State-owned airline SAA has patted itself on the back after breaking a more than decade-long money-losing streak in the 2023 fiscal year, when it swung into a profit.
It reported a net profit of R252m in the year to end of March 2023, from a loss of R3.65bn a year earlier, and marking the first time it logged a positive bottom line since 2012.
The state-owned company’s return to the black came on the back of a nearly three-fold jump in revenue to R5.7bn, the interim board said during the AGM attended by transport minister Barbara Creecy, the shareholder representative, in Johannesburg this week.
The airline was among state-owned enterprises hollowed out and repurposed to serve the interests of the ruling elite during the height of state capture in SA.
It received R48.3bn in government bailouts from 2017/18 to 2022/23. It was slapped with disclaimed audit opinions by the auditor-general from 2018/19 to 2021/22.
SA was placed in business rescue on December 5 2019, mainly because of operational instabilities, pressure on the fiscus, lack of funding and withdrawal of services by key service providers. It exited the rescue process on April 30 2021.
From 2018 to 2022, irregular expenditure increased from R22bn to R44.5bn, while fruitless and wasteful expenditure increased from R24.8m to R207.3m over the four-year period.

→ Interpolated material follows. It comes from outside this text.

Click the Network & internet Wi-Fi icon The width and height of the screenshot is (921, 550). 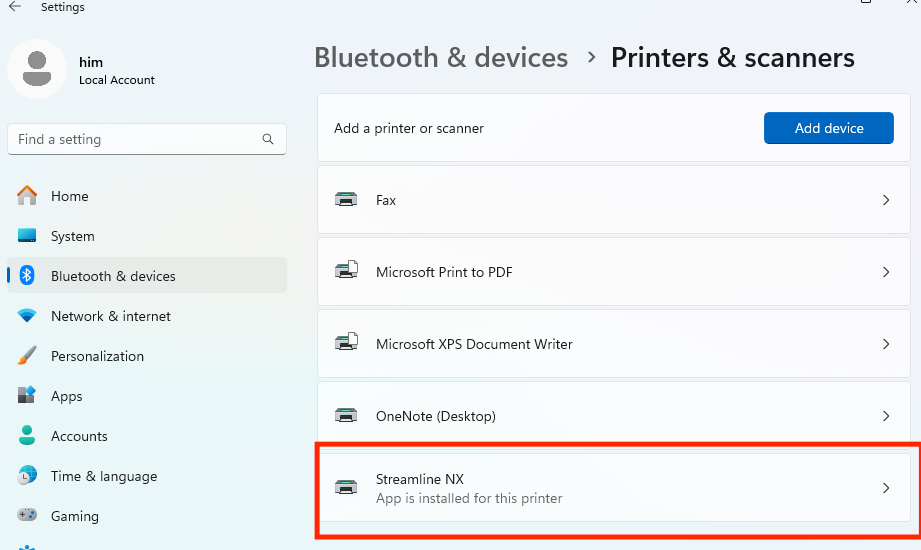[x=27, y=316]
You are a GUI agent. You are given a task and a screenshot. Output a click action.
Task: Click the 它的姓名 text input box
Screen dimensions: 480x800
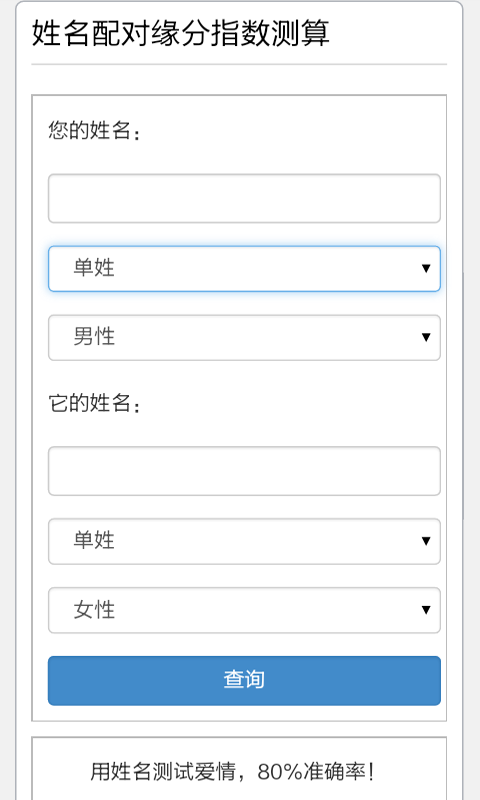point(244,471)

For 2022/23 the airline turned a prior year’s -R1bn earnings before interest, taxes, depreciation, and amortisation (ebitda) “into a positive R277m”, SAA spokesperson Vimla Maistry said.
“This positive 2022/23 performance is particularly notable given the challenging global aviation environment at the time and the then uncertainty around the future of SAA with a strategic equity partner.
“The International Air Transport Association … notes tough economic times for air transport worldwide, with the pressures of post-Covid-19 recovery, persistently high interest rates, the war in Ukraine and the highest oil (and therefore jet fuel) prices impacting airlines’ sustainability,” Maistry said.
SAA operated between six and eight aircraft during the financial year, serving up to nine destinations only.
“These pleasing results of the 2022/23 financial year are emblematic of the hard and careful work that went into the relaunching of SAA as a reliable airline and globally admired brand. This has put SAA on a path to financial sustainability without reliance on the fiscus” said SAA interim CEO John Lamola.
“We have now entered a period of consolidation of the current route network and fleet strategy and are looking to the next phase of quantum growth as SAA renews its fleet to elevate its customer offering, open more intercontinental routes, and pursue its environmental sustainability goals,” Lamola said.
Addressing parliament’s standing committee on public accounts in October, Creecy said: “Since exiting business rescue, SAA has repositioned itself as a leading national carrier taking advantage of its ability to provide long-haul and intercontinental flights services and leveraging its partnerships with other airlines.”
She said that since her appointment, she had begun a number of processes as a shareholder representative “to ensure that the department’s entities are fulfilling their core mandates and able to account for their expenditure”.
These include a process of revising the department’s strategic plans and those of its entities “to ensure they are fit for purpose and align with the priorities of the seventh administration”.